The original dome painting, representing "Belgium Protecting the Arts", was painted in the Parisian workshop of François-Joseph Nolau (Paris, 1804–1883) and Auguste Alfred Rubé (Paris, 1815–1899), two famous decorators of the Paris Opera House. In 1887, this dome painting was completely repainted by Rubé himself and his new associate Philippe-Marie Chaperon (Paris, 1826–1907), because it was mostly tainted by the CO2 emissions from the chandelier. This dome painting stayed untouched until 1985, when it was taken down during extensive rebuilding activities and replaced by a bad copy, painted by the Belgian painter Xavier Crolls. From 1988 until 1998, the dome painting of Rubé and Chaperon was in restoration, until its final reinstatement in 1999. The sober whitewashed exterior we see today was done many decades later. Poelaert never intended to whitewash these outer walls. In 1856, the exterior did not have any whitewashing at all, as proved by many photographs of that time.

The reconstructed La Monnaie, c. 1890–1900

The new Théâtre Royal de la Monnaie opened on 25 March 1856 with Fromental Halévy’s Jaguarita l'Indienne. In the middle of the 19th century, the repertoire was dominated by the popular French composers such as Halévy, Daniel Auber, and Giacomo Meyerbeer, and the Italian composers, Gioachino Rossini, Gaetano Donizetti, Vincenzo Bellini and Giuseppe Verdi, who had considerable success in Paris.

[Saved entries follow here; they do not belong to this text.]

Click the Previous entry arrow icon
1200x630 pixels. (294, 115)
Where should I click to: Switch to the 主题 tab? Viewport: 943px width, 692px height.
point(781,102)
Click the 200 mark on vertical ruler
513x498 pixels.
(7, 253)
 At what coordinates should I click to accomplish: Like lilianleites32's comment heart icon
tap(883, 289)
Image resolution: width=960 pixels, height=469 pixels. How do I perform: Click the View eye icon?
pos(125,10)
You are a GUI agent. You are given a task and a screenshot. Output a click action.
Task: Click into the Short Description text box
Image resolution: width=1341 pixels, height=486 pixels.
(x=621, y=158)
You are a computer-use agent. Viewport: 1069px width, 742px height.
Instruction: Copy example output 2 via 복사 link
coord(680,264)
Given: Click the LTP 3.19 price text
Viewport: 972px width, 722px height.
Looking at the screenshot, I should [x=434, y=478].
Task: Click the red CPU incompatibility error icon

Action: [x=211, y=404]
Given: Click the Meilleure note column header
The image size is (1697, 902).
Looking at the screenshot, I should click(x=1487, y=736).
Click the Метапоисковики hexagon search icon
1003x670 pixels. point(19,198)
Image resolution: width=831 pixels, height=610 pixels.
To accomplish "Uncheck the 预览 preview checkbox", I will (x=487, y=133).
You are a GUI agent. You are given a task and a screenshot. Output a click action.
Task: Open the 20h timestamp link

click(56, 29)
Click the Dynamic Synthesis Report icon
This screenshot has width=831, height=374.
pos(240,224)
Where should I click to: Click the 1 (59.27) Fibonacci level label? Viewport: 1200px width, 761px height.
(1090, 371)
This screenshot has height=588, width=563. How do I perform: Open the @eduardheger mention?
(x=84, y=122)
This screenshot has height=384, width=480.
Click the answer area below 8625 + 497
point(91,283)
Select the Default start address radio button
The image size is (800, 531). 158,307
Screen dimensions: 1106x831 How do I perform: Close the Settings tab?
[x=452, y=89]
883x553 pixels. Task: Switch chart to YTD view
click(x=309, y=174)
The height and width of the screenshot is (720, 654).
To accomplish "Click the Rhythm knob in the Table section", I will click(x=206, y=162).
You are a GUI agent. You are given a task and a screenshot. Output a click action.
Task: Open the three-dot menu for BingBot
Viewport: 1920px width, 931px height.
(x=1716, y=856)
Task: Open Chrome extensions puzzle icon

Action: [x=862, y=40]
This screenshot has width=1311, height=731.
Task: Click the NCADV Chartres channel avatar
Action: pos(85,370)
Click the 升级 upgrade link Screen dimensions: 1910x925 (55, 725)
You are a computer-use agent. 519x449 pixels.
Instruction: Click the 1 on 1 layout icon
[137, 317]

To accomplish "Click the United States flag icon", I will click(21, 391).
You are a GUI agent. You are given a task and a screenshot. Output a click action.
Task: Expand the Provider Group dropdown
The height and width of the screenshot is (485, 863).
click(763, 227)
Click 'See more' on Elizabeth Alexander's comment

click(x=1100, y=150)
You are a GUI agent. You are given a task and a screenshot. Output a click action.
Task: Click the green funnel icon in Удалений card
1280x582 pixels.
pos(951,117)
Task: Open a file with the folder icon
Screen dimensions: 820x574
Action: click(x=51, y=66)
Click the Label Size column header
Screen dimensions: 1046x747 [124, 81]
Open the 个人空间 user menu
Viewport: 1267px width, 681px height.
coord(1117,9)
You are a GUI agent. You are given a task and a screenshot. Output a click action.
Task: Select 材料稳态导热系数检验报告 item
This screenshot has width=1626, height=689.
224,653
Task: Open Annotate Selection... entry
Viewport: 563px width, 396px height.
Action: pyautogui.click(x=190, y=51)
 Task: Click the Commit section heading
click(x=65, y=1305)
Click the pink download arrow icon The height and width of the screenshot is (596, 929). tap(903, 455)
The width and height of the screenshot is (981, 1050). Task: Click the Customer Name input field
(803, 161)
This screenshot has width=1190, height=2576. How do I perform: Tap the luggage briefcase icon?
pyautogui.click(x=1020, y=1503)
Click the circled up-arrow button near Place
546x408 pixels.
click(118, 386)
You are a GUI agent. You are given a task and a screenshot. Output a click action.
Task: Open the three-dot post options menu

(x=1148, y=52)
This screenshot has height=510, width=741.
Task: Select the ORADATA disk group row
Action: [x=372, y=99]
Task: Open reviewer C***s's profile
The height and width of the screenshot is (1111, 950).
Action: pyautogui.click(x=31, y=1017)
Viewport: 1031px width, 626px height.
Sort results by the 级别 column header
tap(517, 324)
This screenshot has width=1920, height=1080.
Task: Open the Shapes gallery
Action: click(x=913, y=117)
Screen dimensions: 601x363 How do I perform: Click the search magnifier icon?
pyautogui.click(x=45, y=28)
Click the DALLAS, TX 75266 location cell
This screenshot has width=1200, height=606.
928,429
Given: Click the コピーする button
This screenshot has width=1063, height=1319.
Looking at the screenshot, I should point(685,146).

The opera house in the 20th century

Renovations on Poelaert's building were required shortly after opening due to faulty foundation work. The early 20th century saw an additional story added, and in the 1950s, a new stage building was added. By 1985, it was determined that complete renovation was needed. Features such as raising the roofline by 4 metres (13 feet) and scooping out the stage building area—in addition to creating a steel frame to strengthen the load-bearing walls and increasing backstage space—characterised this two-year project. However, the red and gold auditorium remained largely identical. The canvas of the ceiling painting was temporarily removed for restoration and only put back in 1999. It was temporarily replaced by a copy in much brighter colours, which was painted directly on the stucco ceiling.

The entrance hall and the grand staircase underwent a radical makeover, although original features such as the monument by Belgian sculptor Paul Du Bois honouring manager and Music Director Dupont (1910), and a number of monumental paintings (1907–1933) by Emile Fabry were preserved. The Liège architect Charles Vandenhove created a new architectural concept for the entrance in 1985–1986. He asked two American artists to make a contribution: Sol LeWitt designed a fan-shaped floor in black and white marble, while Sam Francis painted a triptych mounted to the ceiling. Vandenhove also designed a new interior decoration for the Salon Royal, a reception room connected to the Royal Box. For this project he collaborated with the French artist Daniel Buren. Now seating 1,125, the renovated opera house was inaugurated on 12 November 1986 with a performance of Beethoven’s Symphony No. 9.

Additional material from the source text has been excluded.